The size of a legislature relative to its population is a key indicator of representational democracy. India has one of the lowest MP-to-population ratios among major democracies. Expanding the Lok Sabha is consistent with international norms but raises questions about the effective functioning of Parliament.

  • Current ratio: 1 MP per ~2.5 million people (one of the highest in the world).
  • United States: 435 House members for ~340 million people (~780,000 people per representative).
  • United Kingdom: 650 MPs for ~67 million people (~103,000 per MP).
  • India after expansion to 816: ~1 MP per ~1.7 million people — still a high ratio.
  • Functional concerns: Larger houses risk reduced efficiency, longer debates, coordination challenges.
  • Historical context: India's Constituent Assembly originally envisaged a larger House; the 543-seat limit was set pragmatically.
  • The Lok Sabha's committee system (Parliamentary Standing Committees) would need to expand to accommodate 816 members effectively.

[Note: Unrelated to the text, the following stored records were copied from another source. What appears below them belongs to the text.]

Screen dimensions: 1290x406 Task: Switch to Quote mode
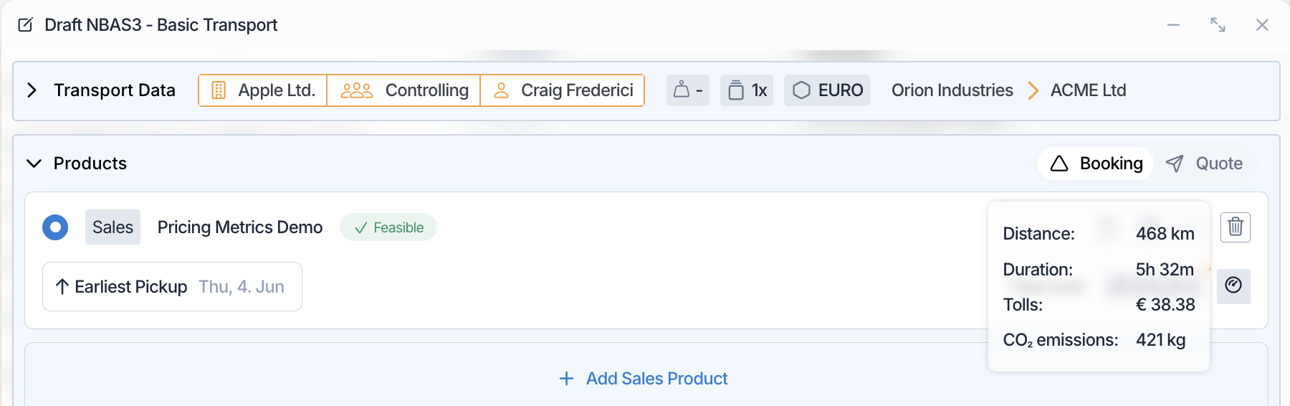tap(1205, 164)
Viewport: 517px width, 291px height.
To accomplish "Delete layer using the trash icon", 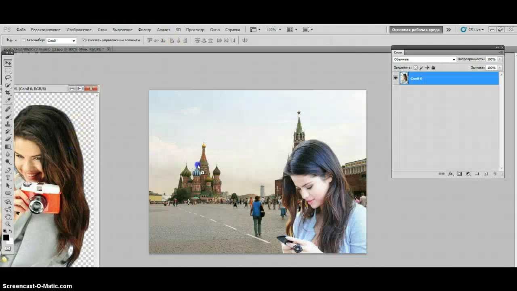I will [x=495, y=174].
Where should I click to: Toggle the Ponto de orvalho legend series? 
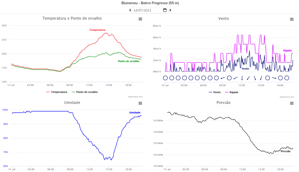pyautogui.click(x=85, y=92)
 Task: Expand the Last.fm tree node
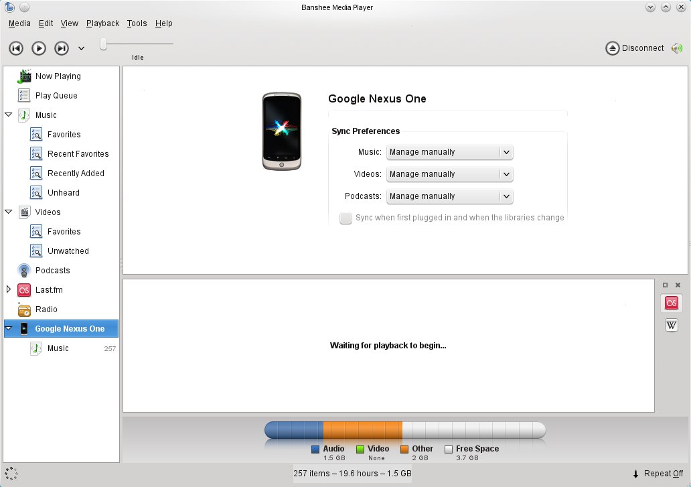click(x=9, y=290)
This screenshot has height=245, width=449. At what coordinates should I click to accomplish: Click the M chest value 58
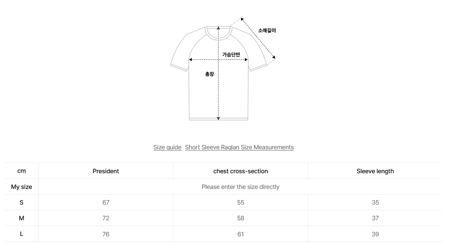coord(240,218)
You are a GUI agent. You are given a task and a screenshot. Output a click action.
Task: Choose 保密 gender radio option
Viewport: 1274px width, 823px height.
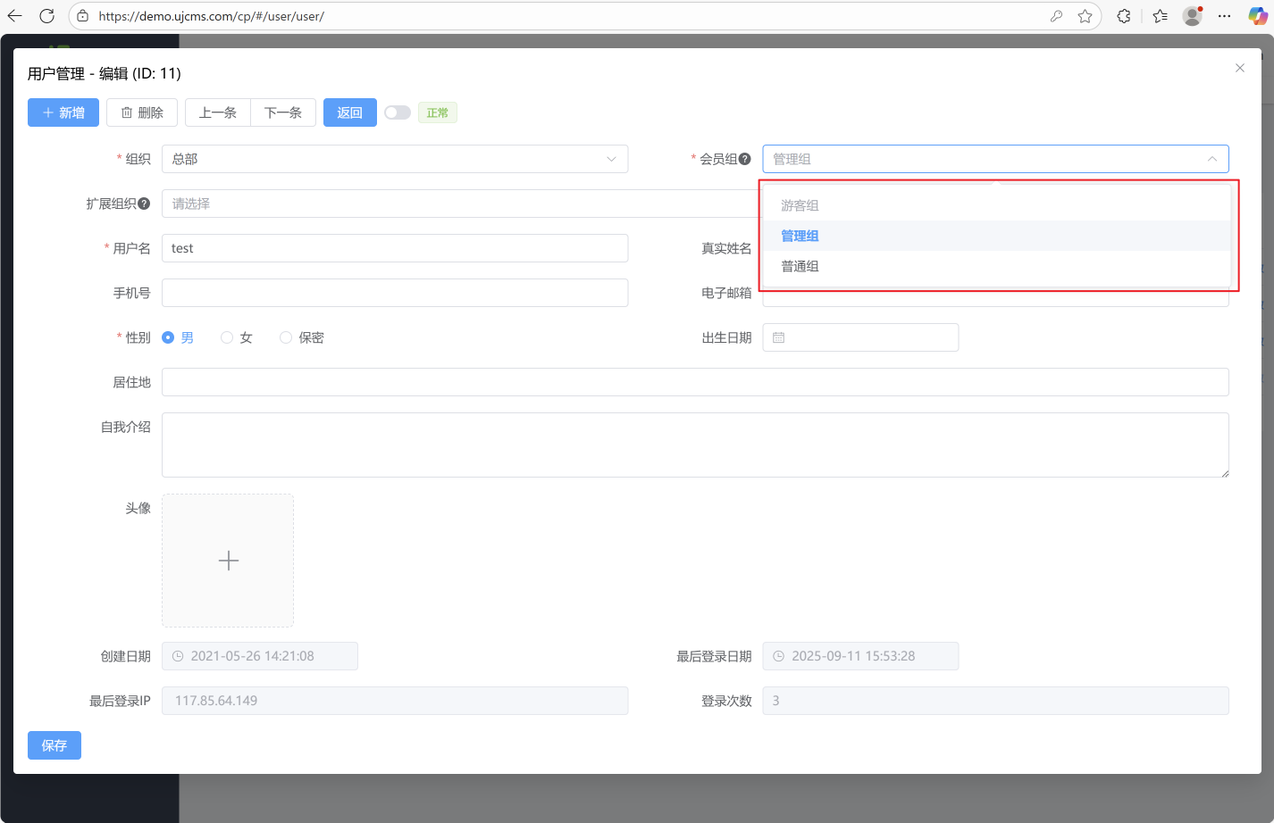(x=286, y=337)
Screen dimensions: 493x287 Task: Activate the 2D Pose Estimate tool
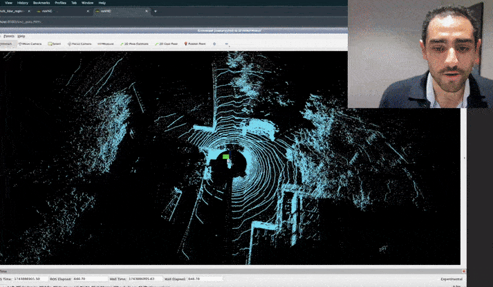pyautogui.click(x=134, y=44)
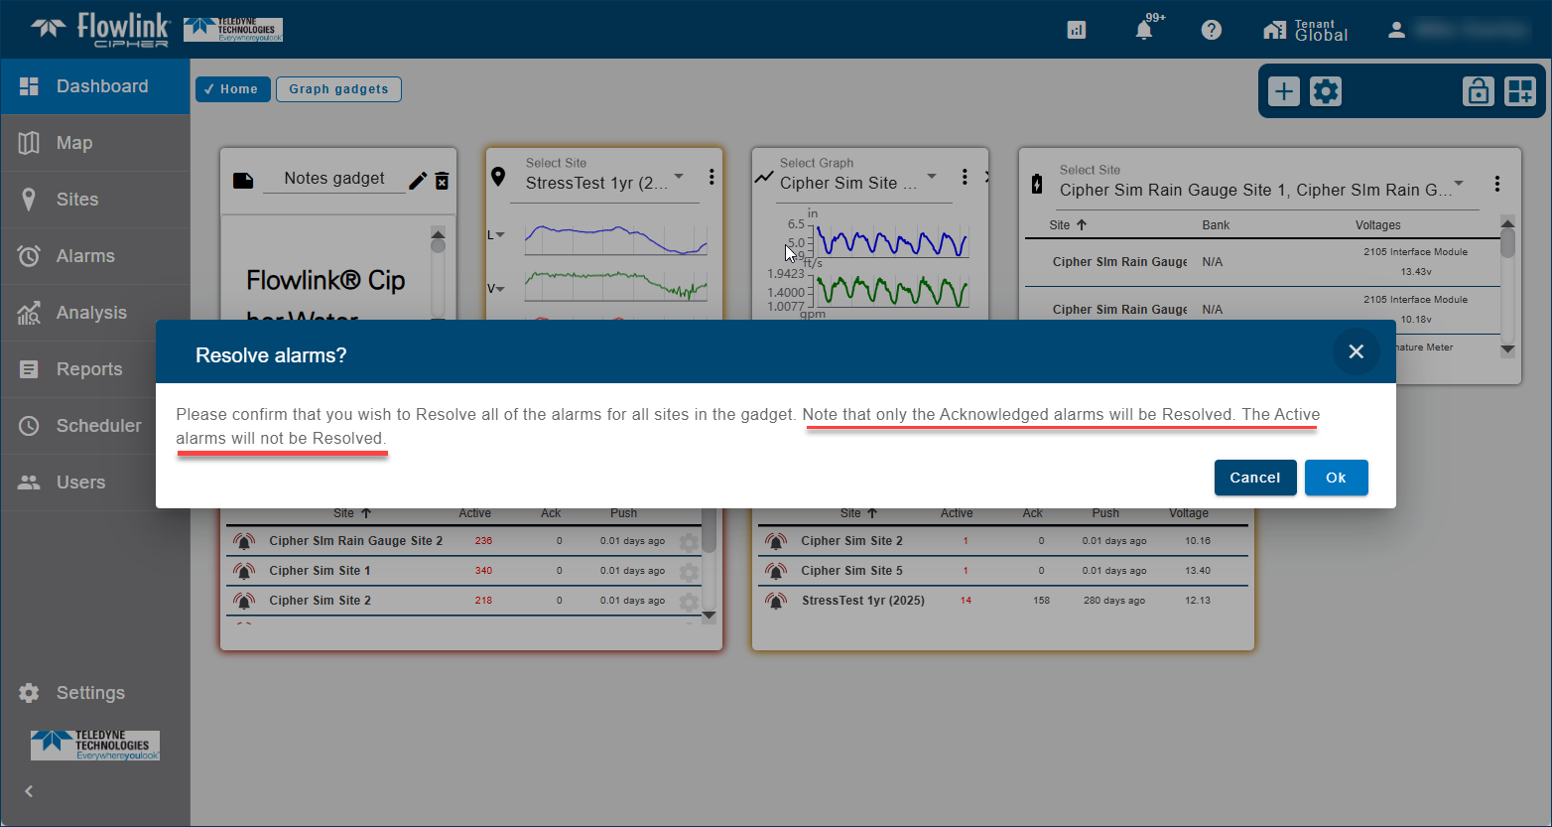This screenshot has width=1552, height=827.
Task: Open the notifications bell icon
Action: point(1144,30)
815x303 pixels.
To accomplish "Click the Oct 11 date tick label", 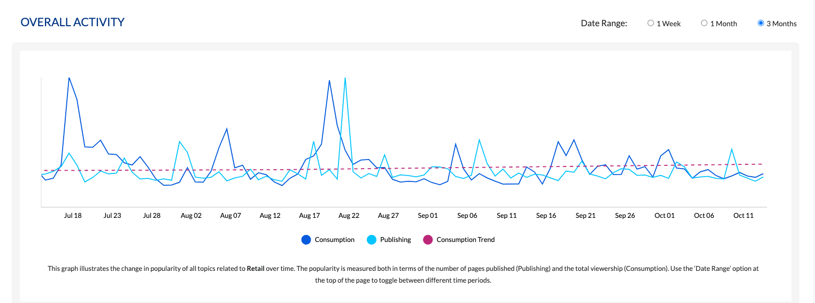I will [x=743, y=216].
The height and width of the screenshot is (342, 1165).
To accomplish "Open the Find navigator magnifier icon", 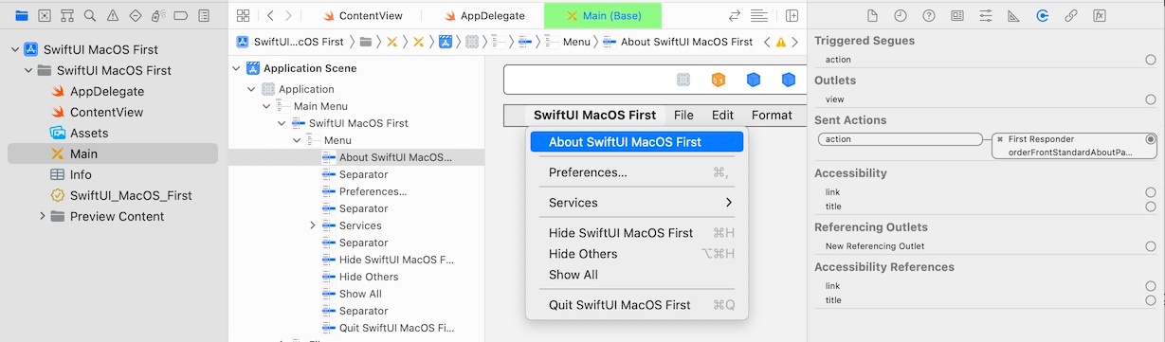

Connection to this news: The expansion is framed as a women's representation measure but has broader implications for federal balance, parliamentary efficiency, and India's democratic architecture — all fertile ground for GS2 Mains analysis.


Key Facts & Data

  • Current Lok Sabha: 543 seats (Article 81 limit: 550).
  • Proposed expansion: 543 → 816 seats; new majority mark: 409.
  • Women's seats: 273 of 816 (one-third, as per 106th Amendment).
  • Seat changes (projected with 2011 Census): UP 80→120, Bihar 40→60, Tamil Nadu 39→58-59, Kerala 20→30.
  • 84th Constitutional Amendment (2002): Seat freeze until first post-2026 census.
  • Article 81: Composition of Lok Sabha — requires amendment to raise the 550-seat ceiling.
  • Article 368: Special majority (two-thirds) + state ratification required for amendment.
  • 106th Constitutional Amendment (2023): Articles 330A, 332A, 334A — 33% women's reservation tied to post-census delimitation.
  • The proposed bills would delink implementation from future census/delimitation using 2011 data.